Faced with that kind of drumbeat, one has to wonder if Trump’s otherworldly support among white evangelicals–over 73 percent, per an NPR/PBS Newshour/Marist poll taken this past summer–is inflated. After all, if you’re told day in and day out that those who oppose Trump are being played by the devil, it’s natural to think twice about burning or shredding your MAGA hat–especially if you live in an area where Trump still walks on water.
Well, it looks like the most rabid Trumpvangelicals are trying to silence those who would dare speak out against those who are working to keep us bowing and praying to the orange god they helped make. One of the most rabid and obnoxious of them all is warning against calling him out–and explaining that doing so is a sign you’re driven by demons.
During the 2016 campaign, retired firefighter Mark Taylor rose to fame when he revealed he’d gotten a “word from the Lord” that Trump would become president. Never mind that he got this “word” in 2011. Never mind that any competent reading of that “word” shows that Taylor was foretelling that Trump would unseat Barack Obama in 2012. As we know, that didn’t happen.

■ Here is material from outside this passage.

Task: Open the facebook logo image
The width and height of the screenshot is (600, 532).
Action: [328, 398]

But that hasn’t stopped Taylor from becoming a darling among the most deplorable of the deplorables. He has used this fame to serve up a steady diet of conspiracy theory. For instance, he insists that the mainstream media operates on the same frequency used by the devil. He also claims that one big reason a lot of Christians oppose Trump is that their worship teams aren’t tuned correctly. More recently, he claimed Hurricane Dorian was cooked up by the deep state to keep us from learning about a pending wave of mass arrests.

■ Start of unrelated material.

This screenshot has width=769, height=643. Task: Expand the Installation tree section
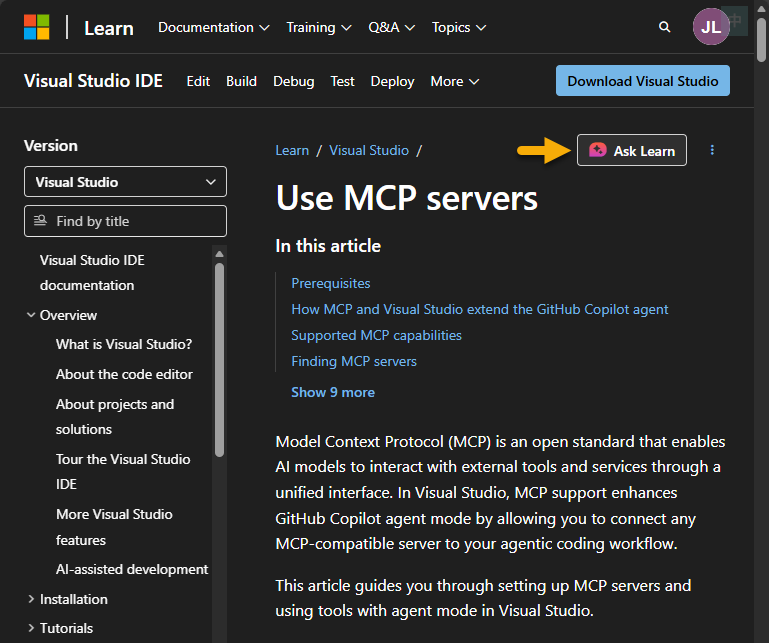click(x=31, y=599)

What if you call out Taylor on this lunacy? Well, to hear him talk, if you dare speak against him, there’s a lightning bolt with your name on it. Apparently enough people didn’t get the message, because Taylor googled down on it when he sat down with fellow Christianist conspiracy merchant Chris McDonald on Monday. People for the American Way’s Right Wing Watch got a clip.
Taylor claimed that there are a lot of people who are “obsessed” with going after him. He wondered how that’s possible. To his mind, there’s only one explanation–they’re driven by the spirit of Jezebel.
It’s Jezebel. Every bit of it is Jezebel. Jezebel was obsessed with taking down Elijah. Period. And it’s to shut the true prophetic voice up.
This sort of talk is all too familiar to anyone who has been in an abusive church, especially a hypercharismatic one. One of the most common kicks in the groin used by these churches is to accuse critics–especially female ones–of having a Jezebel spirit.
Taylor claimed that whenever someone dares to attack multiple people, it’s a “red flag,” because that person is being driven by a Jezebel spirit. He warned McDonald’s audience to watch whom they follow on social media, because the people who are attacking him and his compatriots are “driven by demonic forces.”
Wait a minute. So if we point out that you’re retconning a prophecy from 2011, we’re driven by demons? If we criticize your efforts to dress up conspiracy theory as prophecy, we’re driven by demons? Sounds like the truth hurts–and Taylor knows it.
When I first saw this, I was reminded of an encounter I had with one of my former “sisters” in my junior year. She irately demanded to know why I was saying things that I supposedly knew weren’t true. She then answered her own question by trying to cast a “spirit of lying” out of me.
That experience was positively Orwellian–just like this screed from Taylor. When your response to people who are calling you out is to accuse them of being driven by spirits of rebellion and lies, it only proves how small you really are.